Two of the most common forms of dementia in older people are Alzheimer's and multi-infarct or vascular dementia. In the latter, a series of strokes or changes in the brain's blood supply may cause death of brain tissue and symptoms usually develop abruptly.

An estimated 60 percent to 70 percent of all dementia patients have Alzheimer's, which tends to develop as a slow progression, according to Neil Buckholtz, chief of dementias of the Aging Branch at the National Institute on Aging.

Thatcher likely has Alzheimer's disease because of the slow progression of her memory lapses, according to Buckholtz, who has not treated the former prime minister. Oftentimes, "pure" dementia and that disease can overlap and one exacerbates the other.

Alzheimer's disease can take as long as 20 years to develop, which led some to speculate that Reagan, who left office in 1988 and was diagnosed in 1994, could have had early signs of the disease in office.

"President Reagan was physically active and that may have contributed to a longer [development] time for him," said Buckholtz. Other behaviors that can slow the disease are staying engaged mentally and socially.

There is nothing to suggest that Thatcher, too, had early disease while in office, according to Buckholtz.

Confused Falkland Islands With Bosnia

Her daughter first noticed symptoms during a lunch in 2000. The once razor-sharp Thatcher confused Bosnia with the Falkland Islands during a conversation about the former Yugoslavia.

"I almost fell off my chair," writes Carol Thatcher. "Watching her struggle with her words and her memory, I couldn't believe it. She was in her 75th year but I had always thought of her as ageless, timeless and 100 percent cast-iron damage-proof. From the fateful day of our lunch, tell-tale signs that something wasn't quite right began to emerge."

Doctors can never be completely sure whether the memory-related symptoms are Alzheimer's disease or another form of dementia, though an MRI test can give some clues. Only an autopsy provides the "pathological gold standard," said Buckholtz.

"Because prominent people do have Alzheimer's, it may be a surprise, but it shouldn't be," he told ABCNews.com "Although there is some indication that people with more education and higher education levels are at a reduced risk."

While some dementias are reversible, Alzheimer's is not and modern drugs only slow its progression.

"You lose your sense of self and it's very difficult on family members and caregivers who see a person who doesn't recognize them anymore," he said.

Meanwhile, the details of Thatcher's disease are being doled out in Britain's The Mail.

The author, Thatcher's now 55-year-old daughter -- a twin, whom the British tabloids portrayed as jealous of her more flamboyant and doted upon brother -- appears to have written her own "Mommy Dearest."

"On bad days, she could hardly remember the beginning of a sentence by the time she got to the end," she writes. "I had to learn to be patient, a quality I admit is in short supply.
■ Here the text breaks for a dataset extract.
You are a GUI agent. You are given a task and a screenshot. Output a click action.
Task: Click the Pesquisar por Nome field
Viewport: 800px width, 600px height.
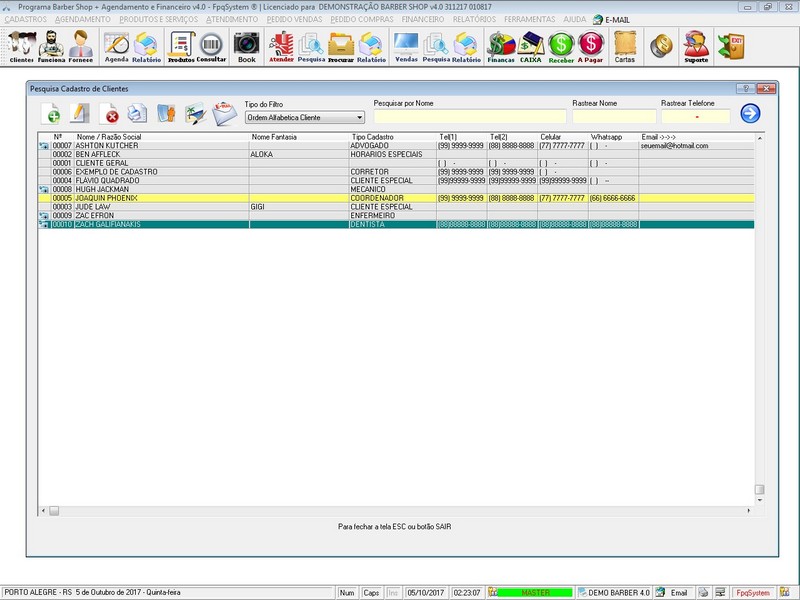point(469,117)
I also had to learn she had an illness and that it wasn't personal. That's the worst thing about dementia: It gets you every time."

Reagan's youngest son offered his condolences on Thatcher's now-public condition and agreed the insidious disease can strike anyone, regardless of their mental acumen.

"The disease doesn't respect your mental faculties any more than any other disease, like cancer or the flu," said Reagan, now a political commentator for MSNBC.

Still, Reagan, whose family only painted a positive face of the once-hearty former president, was critical of Carol Thatcher.

"What exactly does the public learn when we hear she doesn't recognize her family?" he asked. "Everyone knows what it does and what happens: You forget names, places, things. To detail that is shameful."

"People should think about how they would feel if it were their mother," Reagan said of the intimate details of Thatcher's mental decline. "The word is 'salacious.'"

Amanda Platell of Britain's Daily Mail, which is serializing the memoir, agreed.

"It felt not only like a terrible invasion of an old woman's privacy, but a personal betrayal," she wrote. "There's a time and place for such memoirs. But this was not it. Too soon, Carol. Too much detail."